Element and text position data
==*==
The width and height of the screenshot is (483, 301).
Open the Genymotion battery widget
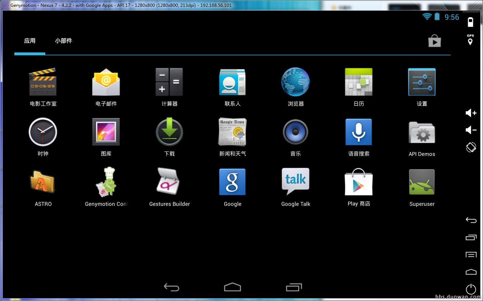pos(470,22)
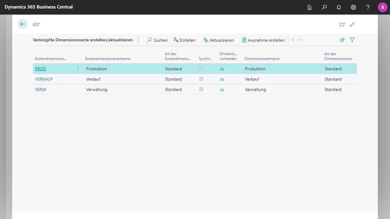
Task: Expand the toolbar chevron dropdown
Action: point(293,40)
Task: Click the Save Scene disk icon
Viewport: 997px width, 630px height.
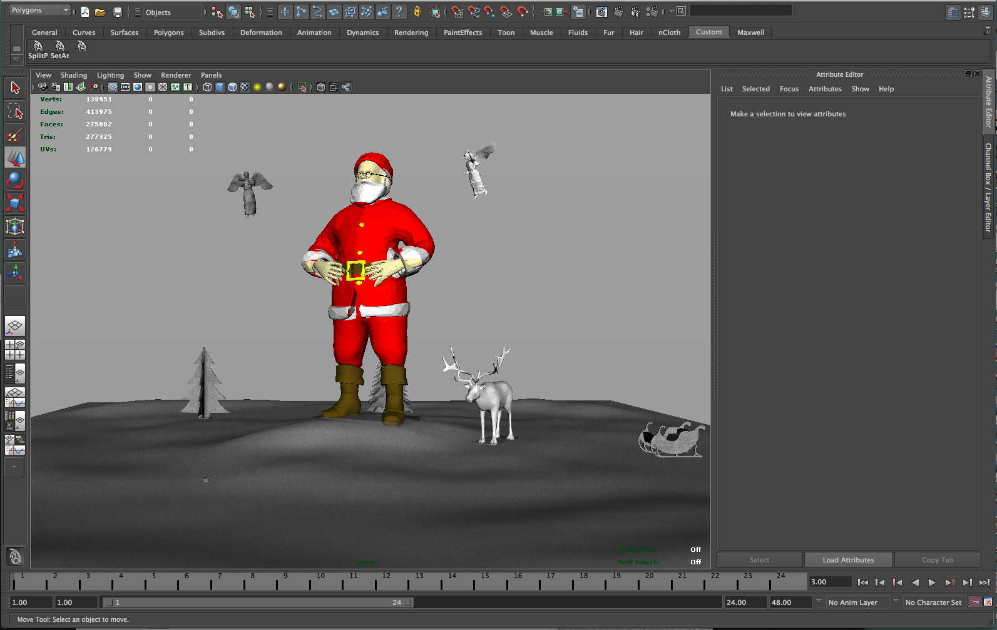Action: pos(117,12)
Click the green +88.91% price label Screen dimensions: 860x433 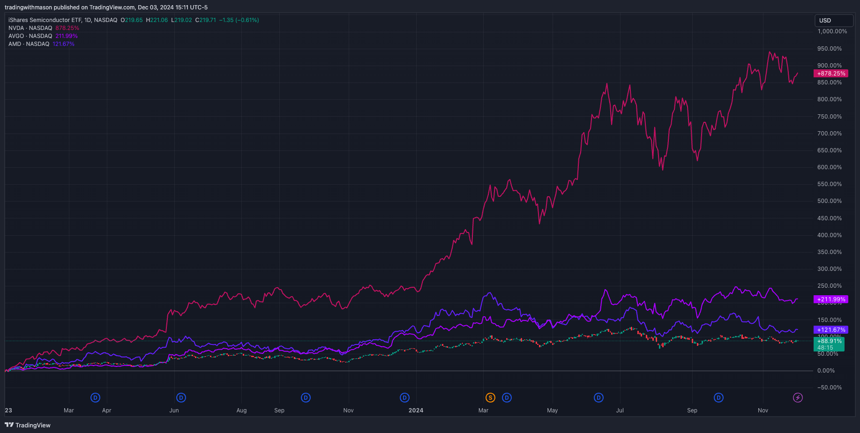[x=830, y=342]
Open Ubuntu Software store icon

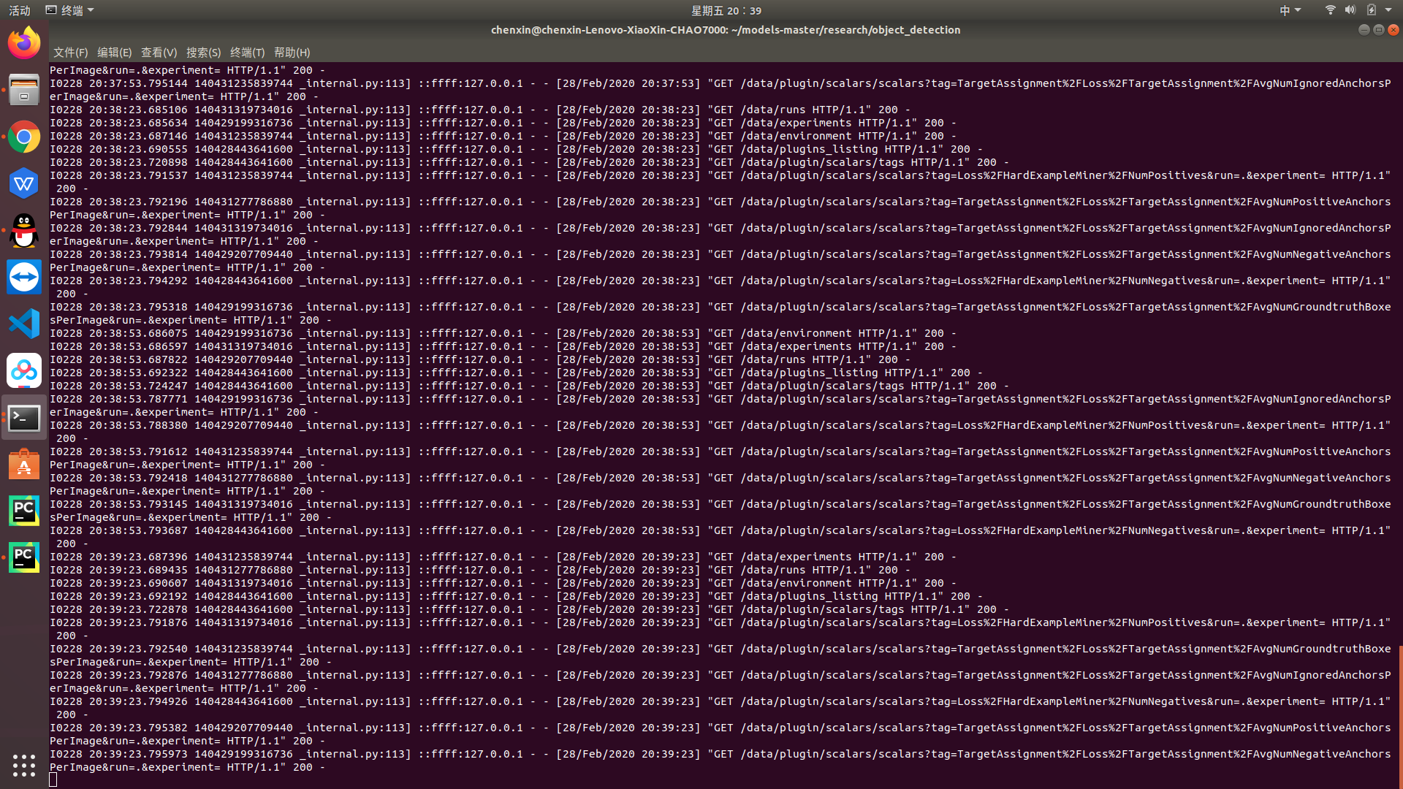click(x=24, y=465)

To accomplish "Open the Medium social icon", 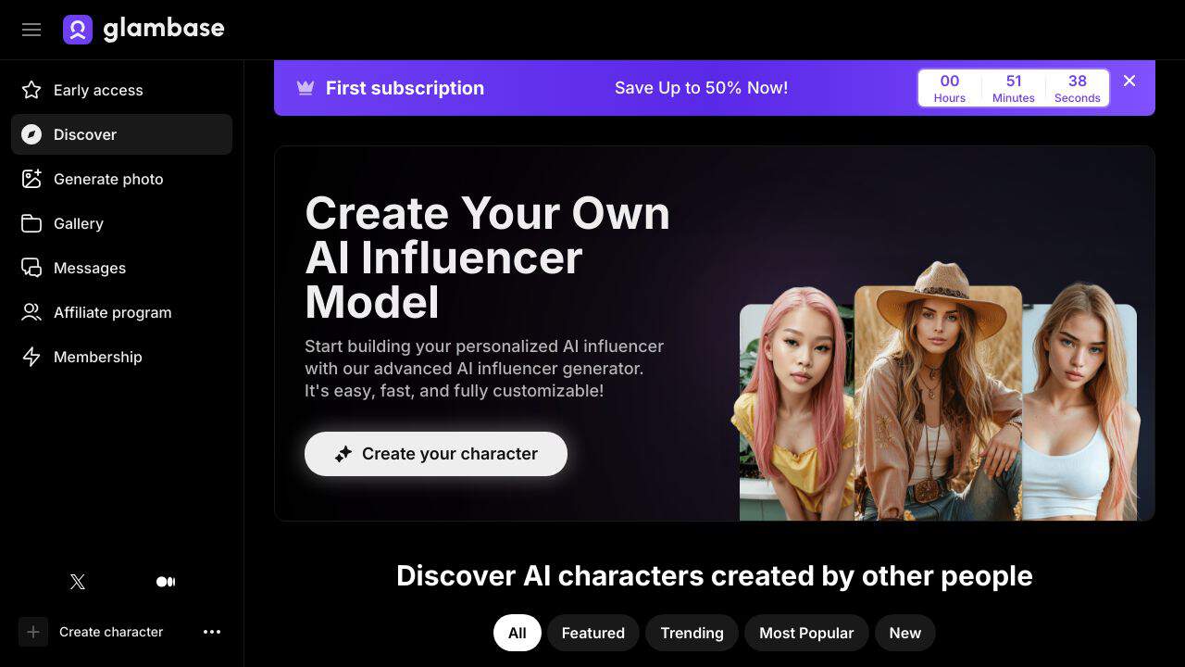I will pos(166,582).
==*==
Filter the lines above, keeping only those that contain the string "height", and copy each of them unchanged.

Response →
The width and height of the screenshot is (483, 301).
Viewport: 997px width, 630px height.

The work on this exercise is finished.